Впрочем, общей судьбы не избежали и книги, сменившие читателя. На наших глазах они устаревают второй раз – теперь уже в качестве детской литературы. Судя по замечаниям коллег и друзей, ныне подрастает первое поколение, в значительной степени отказавшееся от детской классики в пользу современной детской литературы. В лучшем случае. В худшем – в пользу компьютерных игр.
Более того, дистанция начинает возникать и в отношении «взрослой» классики. Учителя-словесники неоднократно жаловались мне, что всё чаще сталкиваются с непониманием при изучении корифеев русской словесности. Соединив их под общей кличкой Толстоевский, школьники плохо представляют себе не только каждого писателя в отдельности, но и в целом минувшее, его реалии и проблемы. Прежние споры о Наташе Ростовой потеряли накал, да и возникают чаще всего под нажимом учителя. Это прискорбно, но объяснимо. Для читателя книга – это прежде всего возможность отождествления себя с литературным героем. Трудно отождествить себя с тем, кого не понимаешь.
Может показаться, что мои новогодние заметки имеют не вполне праздничный вид. Это не так. Просто праздник я воспринимаю во всей его полноте, как делает это всякий, кто перед тем, как встретить под бой курантов Новый год, провожает год прошедший. Ведь этот бой объявляет о наступивших переменах, иначе говоря – о встрече нового со старым. Так что, празднуя приход нового, мы должны отчетливо понимать, куда девается старое. А старое, как правило, исчезает. Навсегда. Лишь изредка, подобно ручью, оно скрывается под землей, чтобы когда-нибудь снова появиться на поверхности – среди других людей и пейзажей.
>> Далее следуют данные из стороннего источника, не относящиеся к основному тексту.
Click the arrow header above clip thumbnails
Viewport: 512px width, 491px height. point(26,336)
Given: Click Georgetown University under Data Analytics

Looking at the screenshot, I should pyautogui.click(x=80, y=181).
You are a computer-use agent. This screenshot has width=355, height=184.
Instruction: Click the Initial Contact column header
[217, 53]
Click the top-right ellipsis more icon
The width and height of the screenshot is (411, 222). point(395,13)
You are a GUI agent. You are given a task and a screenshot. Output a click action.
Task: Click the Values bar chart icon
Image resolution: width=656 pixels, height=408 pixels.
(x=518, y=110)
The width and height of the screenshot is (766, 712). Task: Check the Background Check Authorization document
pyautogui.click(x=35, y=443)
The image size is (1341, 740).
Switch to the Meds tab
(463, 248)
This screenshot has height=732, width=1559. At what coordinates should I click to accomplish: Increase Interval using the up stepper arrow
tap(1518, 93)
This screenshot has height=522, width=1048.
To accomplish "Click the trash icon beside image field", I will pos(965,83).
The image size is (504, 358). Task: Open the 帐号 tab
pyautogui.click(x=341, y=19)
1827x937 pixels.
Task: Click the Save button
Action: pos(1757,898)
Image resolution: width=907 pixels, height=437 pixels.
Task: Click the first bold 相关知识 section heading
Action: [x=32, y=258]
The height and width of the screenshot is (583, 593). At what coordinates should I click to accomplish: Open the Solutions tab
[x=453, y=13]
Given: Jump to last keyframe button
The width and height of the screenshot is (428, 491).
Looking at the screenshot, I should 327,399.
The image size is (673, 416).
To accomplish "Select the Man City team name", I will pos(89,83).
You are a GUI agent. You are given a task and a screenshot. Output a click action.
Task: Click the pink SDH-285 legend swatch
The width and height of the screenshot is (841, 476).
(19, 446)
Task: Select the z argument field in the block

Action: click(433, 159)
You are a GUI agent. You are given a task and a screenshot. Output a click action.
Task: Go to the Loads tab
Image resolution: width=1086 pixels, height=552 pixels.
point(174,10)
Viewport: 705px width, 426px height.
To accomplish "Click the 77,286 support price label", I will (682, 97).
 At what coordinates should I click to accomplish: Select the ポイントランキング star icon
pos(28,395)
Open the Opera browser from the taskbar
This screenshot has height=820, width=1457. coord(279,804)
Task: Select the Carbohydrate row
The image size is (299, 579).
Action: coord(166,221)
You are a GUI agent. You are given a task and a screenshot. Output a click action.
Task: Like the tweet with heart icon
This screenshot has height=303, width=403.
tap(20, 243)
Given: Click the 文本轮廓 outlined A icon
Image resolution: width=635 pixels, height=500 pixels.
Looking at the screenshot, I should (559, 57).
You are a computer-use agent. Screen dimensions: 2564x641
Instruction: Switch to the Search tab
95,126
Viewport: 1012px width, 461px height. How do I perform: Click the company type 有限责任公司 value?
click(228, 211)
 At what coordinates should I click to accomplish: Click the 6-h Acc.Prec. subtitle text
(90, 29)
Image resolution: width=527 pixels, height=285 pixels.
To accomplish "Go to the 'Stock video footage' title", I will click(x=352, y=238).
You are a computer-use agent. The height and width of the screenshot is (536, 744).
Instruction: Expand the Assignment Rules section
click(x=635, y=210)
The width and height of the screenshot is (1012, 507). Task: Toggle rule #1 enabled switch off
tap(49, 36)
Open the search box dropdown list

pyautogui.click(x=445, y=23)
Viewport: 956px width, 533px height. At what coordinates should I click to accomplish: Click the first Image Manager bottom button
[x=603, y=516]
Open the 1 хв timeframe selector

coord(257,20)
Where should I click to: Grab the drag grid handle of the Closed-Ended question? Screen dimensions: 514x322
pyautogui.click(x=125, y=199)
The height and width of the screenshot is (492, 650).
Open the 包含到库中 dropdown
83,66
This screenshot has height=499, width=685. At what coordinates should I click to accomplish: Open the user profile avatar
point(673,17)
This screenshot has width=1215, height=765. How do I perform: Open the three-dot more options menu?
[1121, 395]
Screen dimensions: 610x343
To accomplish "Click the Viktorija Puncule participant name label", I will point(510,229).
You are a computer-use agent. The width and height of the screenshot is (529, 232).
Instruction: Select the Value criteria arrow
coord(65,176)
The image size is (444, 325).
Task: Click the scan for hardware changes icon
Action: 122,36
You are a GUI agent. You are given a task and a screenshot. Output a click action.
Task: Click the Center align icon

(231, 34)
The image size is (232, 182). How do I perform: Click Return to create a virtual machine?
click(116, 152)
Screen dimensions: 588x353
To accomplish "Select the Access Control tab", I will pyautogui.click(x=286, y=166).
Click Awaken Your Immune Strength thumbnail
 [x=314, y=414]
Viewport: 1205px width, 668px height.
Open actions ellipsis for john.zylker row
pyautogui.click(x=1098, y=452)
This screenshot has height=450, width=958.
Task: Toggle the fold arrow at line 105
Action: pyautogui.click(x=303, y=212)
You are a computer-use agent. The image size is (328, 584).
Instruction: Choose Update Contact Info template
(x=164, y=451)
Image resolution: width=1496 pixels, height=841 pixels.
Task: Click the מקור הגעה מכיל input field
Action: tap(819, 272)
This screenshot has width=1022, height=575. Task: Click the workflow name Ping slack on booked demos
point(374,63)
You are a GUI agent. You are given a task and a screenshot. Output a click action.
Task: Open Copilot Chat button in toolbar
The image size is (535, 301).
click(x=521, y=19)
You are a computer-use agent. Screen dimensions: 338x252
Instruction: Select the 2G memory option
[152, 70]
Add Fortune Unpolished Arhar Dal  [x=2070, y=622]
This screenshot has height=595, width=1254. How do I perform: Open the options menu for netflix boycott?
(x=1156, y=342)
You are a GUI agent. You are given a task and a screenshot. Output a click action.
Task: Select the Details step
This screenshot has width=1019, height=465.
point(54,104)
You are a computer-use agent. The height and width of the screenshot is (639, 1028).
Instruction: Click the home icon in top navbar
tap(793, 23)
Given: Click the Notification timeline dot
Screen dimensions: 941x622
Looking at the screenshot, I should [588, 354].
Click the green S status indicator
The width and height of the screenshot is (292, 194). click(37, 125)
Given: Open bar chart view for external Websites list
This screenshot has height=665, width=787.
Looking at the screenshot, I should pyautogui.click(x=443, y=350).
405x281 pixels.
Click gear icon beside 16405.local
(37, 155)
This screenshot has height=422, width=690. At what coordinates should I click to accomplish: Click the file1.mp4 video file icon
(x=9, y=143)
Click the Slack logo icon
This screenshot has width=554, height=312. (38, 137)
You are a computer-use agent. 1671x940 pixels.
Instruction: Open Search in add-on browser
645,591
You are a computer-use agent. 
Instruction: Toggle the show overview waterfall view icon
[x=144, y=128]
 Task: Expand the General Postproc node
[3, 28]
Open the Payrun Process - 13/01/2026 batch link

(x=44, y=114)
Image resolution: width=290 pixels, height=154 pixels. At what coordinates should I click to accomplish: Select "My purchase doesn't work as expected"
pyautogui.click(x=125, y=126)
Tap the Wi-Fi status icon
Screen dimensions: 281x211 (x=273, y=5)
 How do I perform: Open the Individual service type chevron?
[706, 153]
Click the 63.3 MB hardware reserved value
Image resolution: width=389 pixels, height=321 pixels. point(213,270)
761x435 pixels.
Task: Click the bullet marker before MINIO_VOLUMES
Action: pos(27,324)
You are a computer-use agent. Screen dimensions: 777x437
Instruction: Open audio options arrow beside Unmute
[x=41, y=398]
Я не киновед, но отчего-то мне кажется, что нечто подобное в конце концов произойдет и с живительной влагой «Иронии судьбы». Потому что так случается с вещами, в своей области образцовыми. Которые вроде бы должны были уйти со своей эпохой, но непостижимым образом переходят в новую. Произведения как будто прежние, но каждой новой эпохой они понимаются по-другому, – такая вот диалектика отношений старого и нового.
Главное же в том, что настоящие чувства способны жечь нас даже спустя века. Есть редкие случаи, когда мы все-таки видим их сквозь толщу времен и не вполне уже понятных обстоятельств. В конце концов, о чем бы ни было произведение, оно о человеке, а не об обстоятельствах: «Когда бы не Елена, / Что Троя вам одна, ахейские мужи?»
В силу своей профессии хорошие примеры я часто нахожу в Средневековье. Тексты там не устаревали, и под одной обложкой могли сосуществовать сочинения с тысячелетней разницей в возрасте. При таком положении вещей «Ирония судьбы» была бы внесена в программную сетку центрального телеканала на тысячу лет. В сентябрьскую, между прочим, сетку, поскольку год начинался 1 сентября. Наученный спорами о пластиковых бутылках в «Лавре», сразу же разъясняю, что это моя фантазия: ТВ в Средневековье не существовало, и Новый год никто не праздновал. Даже в сентябре.